DATA TO PROCESS →
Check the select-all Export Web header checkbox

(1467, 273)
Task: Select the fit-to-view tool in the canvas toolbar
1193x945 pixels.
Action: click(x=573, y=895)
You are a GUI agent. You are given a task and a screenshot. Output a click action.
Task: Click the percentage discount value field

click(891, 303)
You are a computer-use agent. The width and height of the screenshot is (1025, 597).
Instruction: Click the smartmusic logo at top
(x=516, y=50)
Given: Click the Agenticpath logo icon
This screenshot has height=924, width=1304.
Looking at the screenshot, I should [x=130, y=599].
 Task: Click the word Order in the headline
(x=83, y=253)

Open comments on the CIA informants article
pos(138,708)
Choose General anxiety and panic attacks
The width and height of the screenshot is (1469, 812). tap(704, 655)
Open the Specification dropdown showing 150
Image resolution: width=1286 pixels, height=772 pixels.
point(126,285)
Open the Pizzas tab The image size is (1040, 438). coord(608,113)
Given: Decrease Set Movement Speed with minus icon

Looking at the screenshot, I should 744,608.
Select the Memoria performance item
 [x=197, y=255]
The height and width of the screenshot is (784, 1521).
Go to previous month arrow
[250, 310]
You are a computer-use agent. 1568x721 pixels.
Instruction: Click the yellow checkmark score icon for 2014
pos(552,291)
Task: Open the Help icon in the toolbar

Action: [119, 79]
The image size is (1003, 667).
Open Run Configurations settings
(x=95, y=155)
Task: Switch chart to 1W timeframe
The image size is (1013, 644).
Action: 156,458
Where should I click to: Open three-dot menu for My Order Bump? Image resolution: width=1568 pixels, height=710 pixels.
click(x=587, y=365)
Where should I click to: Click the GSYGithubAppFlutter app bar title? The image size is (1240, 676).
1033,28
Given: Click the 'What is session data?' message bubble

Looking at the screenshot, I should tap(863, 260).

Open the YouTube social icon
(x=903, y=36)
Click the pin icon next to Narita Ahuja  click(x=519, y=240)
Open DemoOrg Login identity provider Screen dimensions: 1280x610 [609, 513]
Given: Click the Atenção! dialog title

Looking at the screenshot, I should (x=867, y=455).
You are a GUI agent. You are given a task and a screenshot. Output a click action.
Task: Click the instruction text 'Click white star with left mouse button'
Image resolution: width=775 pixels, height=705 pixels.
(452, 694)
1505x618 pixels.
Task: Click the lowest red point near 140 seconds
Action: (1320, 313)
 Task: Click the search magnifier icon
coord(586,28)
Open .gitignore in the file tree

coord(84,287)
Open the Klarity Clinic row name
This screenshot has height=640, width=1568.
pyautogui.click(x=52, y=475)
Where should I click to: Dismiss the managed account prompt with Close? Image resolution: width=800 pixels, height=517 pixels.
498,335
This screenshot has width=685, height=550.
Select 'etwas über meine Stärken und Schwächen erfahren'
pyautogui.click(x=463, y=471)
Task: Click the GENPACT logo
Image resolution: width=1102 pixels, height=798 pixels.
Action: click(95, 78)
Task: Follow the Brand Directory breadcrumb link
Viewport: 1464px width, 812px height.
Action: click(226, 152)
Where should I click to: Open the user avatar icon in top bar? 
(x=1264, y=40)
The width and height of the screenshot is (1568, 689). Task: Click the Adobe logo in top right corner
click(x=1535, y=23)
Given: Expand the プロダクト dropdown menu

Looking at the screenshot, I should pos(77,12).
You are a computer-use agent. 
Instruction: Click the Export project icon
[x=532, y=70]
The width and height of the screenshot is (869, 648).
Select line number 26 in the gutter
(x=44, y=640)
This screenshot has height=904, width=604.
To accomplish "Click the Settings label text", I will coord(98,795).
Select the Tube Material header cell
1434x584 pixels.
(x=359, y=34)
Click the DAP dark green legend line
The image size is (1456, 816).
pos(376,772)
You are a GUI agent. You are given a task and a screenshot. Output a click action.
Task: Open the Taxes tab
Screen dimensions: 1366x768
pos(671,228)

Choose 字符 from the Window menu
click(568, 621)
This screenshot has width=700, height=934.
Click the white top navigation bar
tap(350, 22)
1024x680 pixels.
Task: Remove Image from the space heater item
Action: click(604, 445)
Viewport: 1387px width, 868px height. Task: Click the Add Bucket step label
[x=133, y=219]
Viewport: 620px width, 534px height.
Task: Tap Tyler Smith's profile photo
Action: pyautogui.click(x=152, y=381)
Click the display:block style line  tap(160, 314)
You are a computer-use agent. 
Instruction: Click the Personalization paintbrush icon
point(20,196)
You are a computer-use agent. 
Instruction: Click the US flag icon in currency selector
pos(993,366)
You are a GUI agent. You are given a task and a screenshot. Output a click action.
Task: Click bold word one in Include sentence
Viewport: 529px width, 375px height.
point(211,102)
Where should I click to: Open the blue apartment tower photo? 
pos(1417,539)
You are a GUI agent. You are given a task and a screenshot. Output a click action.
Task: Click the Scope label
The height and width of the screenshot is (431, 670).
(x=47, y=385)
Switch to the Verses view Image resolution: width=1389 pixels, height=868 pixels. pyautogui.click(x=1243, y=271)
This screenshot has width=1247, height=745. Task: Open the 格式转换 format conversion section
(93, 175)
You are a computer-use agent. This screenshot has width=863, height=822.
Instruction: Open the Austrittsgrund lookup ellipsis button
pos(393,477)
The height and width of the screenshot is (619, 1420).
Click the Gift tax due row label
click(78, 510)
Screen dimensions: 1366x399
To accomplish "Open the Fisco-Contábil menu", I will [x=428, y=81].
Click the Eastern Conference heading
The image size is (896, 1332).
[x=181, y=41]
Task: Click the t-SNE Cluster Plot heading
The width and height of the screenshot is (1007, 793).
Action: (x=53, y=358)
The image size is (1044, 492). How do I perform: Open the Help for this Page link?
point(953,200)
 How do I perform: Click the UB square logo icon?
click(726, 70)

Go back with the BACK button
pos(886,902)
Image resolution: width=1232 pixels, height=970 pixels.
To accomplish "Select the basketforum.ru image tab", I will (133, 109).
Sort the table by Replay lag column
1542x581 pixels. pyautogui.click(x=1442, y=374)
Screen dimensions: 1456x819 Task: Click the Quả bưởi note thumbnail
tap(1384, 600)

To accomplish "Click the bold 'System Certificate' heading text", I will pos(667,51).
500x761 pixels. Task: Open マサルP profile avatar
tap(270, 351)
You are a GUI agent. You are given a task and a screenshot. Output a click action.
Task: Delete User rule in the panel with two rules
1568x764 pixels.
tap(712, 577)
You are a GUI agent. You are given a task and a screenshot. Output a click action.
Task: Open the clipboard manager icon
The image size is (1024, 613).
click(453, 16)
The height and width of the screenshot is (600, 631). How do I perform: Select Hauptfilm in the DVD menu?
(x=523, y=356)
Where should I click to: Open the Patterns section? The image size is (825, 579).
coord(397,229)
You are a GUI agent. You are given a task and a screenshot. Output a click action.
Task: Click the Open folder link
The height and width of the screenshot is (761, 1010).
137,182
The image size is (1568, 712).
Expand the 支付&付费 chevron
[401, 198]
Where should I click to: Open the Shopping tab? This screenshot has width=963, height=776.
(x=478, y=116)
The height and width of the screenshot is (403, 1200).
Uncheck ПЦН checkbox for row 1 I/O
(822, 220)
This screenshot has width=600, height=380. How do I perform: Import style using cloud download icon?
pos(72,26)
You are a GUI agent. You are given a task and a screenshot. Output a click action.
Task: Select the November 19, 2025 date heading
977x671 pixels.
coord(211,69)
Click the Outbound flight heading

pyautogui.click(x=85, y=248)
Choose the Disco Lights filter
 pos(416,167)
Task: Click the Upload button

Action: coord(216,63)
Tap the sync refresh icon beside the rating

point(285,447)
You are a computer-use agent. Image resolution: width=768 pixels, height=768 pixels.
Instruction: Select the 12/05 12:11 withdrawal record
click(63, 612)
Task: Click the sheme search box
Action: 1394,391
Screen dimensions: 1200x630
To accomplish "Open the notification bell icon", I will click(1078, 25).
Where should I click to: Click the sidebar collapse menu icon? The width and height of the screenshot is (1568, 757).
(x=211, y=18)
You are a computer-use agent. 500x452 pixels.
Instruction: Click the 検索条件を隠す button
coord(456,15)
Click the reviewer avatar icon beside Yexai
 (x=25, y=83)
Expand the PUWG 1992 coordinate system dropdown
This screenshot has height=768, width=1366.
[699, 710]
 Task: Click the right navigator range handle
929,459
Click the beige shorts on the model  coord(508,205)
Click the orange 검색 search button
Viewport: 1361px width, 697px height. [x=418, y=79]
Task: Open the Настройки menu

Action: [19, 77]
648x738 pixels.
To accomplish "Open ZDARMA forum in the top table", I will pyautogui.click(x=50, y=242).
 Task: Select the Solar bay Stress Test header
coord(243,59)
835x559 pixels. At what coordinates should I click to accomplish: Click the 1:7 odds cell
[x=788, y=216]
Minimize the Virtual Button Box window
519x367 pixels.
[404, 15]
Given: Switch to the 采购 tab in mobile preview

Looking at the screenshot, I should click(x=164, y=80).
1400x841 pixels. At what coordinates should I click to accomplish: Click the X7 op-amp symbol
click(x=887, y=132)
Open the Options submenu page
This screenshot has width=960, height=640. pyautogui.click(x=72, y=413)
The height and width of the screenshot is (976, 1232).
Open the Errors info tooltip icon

WHAT YOU SHOULD DO → Match on "bold" and report each line of the data above that has it.

OUTPUT BELOW →
Task: Click bold word one in Include sentence
To accomplish "Click the bold 'System Certificate' heading text", I will pos(667,51).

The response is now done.